Trump threatens to pull federal funding for California wildfires over ‘gross mismanagement’
Drew McNew/Getty Images (NEW YORK) — President Donald Trump woke up in Paris on Saturday in the mood to make threats toward California as it deals with deadly wildfires in Northern California and hundreds of smoldering homes in Southern California. In an angry tweet, the president threatened to pull federal funding for the state if nothing is done to “remedy” the situation.
Trump is in Paris to take part in a commemoration for the 100th anniversary of the end of World War I. But his mind was still on the disaster unfolding out west in the U.S.
Nine people have died in a spate of wildfires that began this week. All of the deaths were as a result of the Camp Fire in the area of Paradise, California, near Chico. Almost the entire city was decimated by flames early Friday.
The president approved an emergency declaration for the state on Friday — but warned he may not do the same in the future. Emergency declarations provide municipalities with air support, relief supplies and evacuation transport.
Trump has made similar claims in the past.
In August he tweeted, “California wildfires are being magnified & made so much worse by the bad environmental laws which aren’t allowing massive amounts of readily available water to be properly utilized. It is being diverted into the Pacific Ocean. Must also tree clear to stop fire from spreading!”
Fire officials said Trump’s statements, and remedies, were incorrect.
“We have plenty of water to fight these fires,” Deputy Cal Fire Chief Scott McLean said in a statement in August. Nonetheless, the Trump administration announced it would override the Endangered Species Act to provide extra water — not needed by the fire crews.
He also criticized California’s handling of forest fires at an Oct. 17 Cabinet meeting. During an exchange with Secretary of Agriculture Sonny Perdue, Trump called California “a mess” and “disgraceful.”
“I say to the governor, or whoever is going to be the governor, of California: You better get your act together,” Trump said. “Because California, we’re just not going to continue to pay the kind of money that we’re paying because of fires that should never be to the extent [they are].”
There is no reason for these massive, deadly and costly forest fires in California except that forest management is so poor. Billions of dollars are given each year, with so many lives lost, all because of gross mismanagement of the forests. Remedy now, or no more Fed payments!
— Donald J. Trump (@realDonaldTrump) November 10, 2018
Trump has long feuded with current California Gov. Jerry Brown, a Democrat, who is set to be replaced by fellow Trump antagonist Gavin Newsom. The Democrat was elected to the office last week. Newsom was previously married to former Fox News host Kimberly Guilfoyle, who now dates Donald Trump Jr.
“It’s costing our country hundreds of billions of dollars because of incompetence in California,” Trump said in that Cabinet meeting.
It’s unclear where Trump was getting the figure of “hundreds of billions of dollars.” Cal Fire’s operating budget for 2018-19 is $2.3 billion.

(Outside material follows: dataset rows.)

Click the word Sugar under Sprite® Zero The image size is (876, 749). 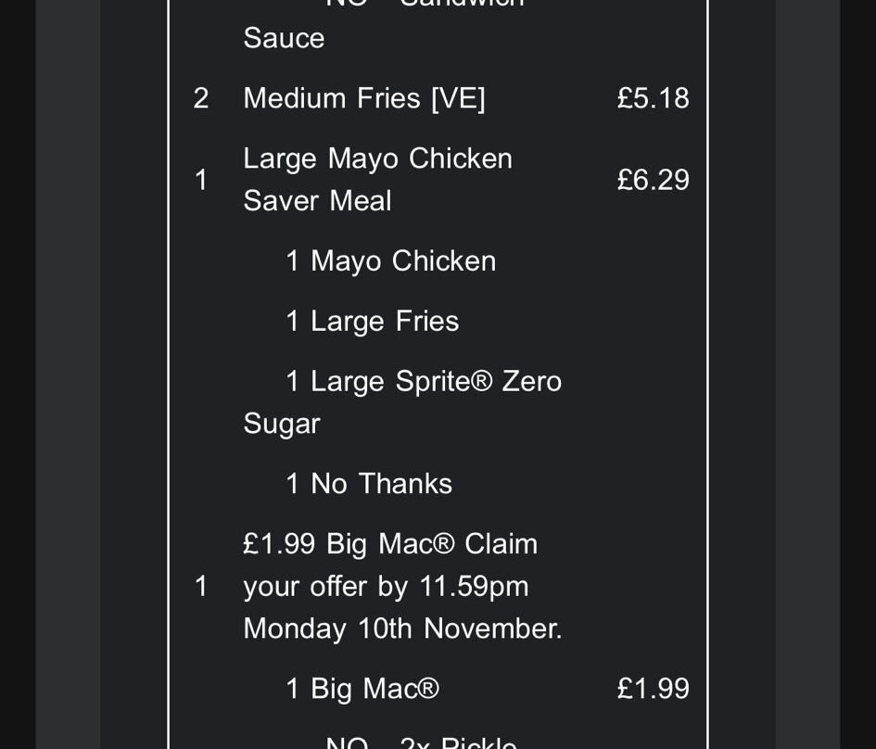pos(282,424)
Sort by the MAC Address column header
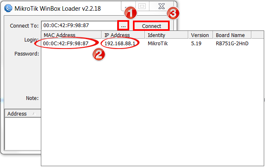Image resolution: width=265 pixels, height=167 pixels. coord(71,35)
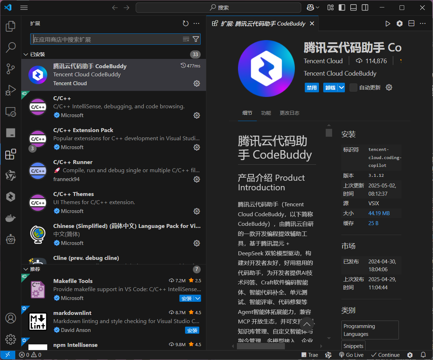Click Go Live in the status bar

pyautogui.click(x=351, y=355)
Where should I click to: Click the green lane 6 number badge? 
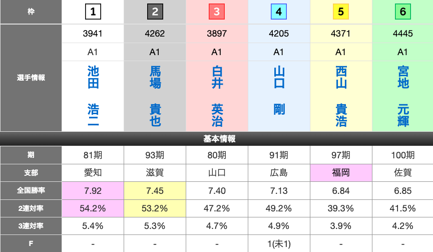click(403, 12)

Fire Management Assistance Grants, authorized through the Federal Emergency Management Agency (FEMA), refund as much as 75 percent of firefighting costs for departments. The U.S. Department of Housing and Urban Development also provided $212 million to the state of California in 2017.
Trump’s tweet ironically comes while he is in Paris, the namesake of the Paris Climate Agreement, under which nearly 200 countries agreed to curb greenhouse gas emissions in order to combat climate change. The agreement was signed by the U.S. during Barack Obama’s administration, but Trump pulled the country out of the agreement in June 2017.
Michael Mann, an atmospheric science professor at Penn State University, told PBS’ “NewsHour” in August that he believes climate change is contributing to the increased seriousness of wildfires.
“We’re not saying that climate change is literally causing the events to occur,” he said. “What we can conclude with a great deal of confidence now is that climate change is making these events more extreme.”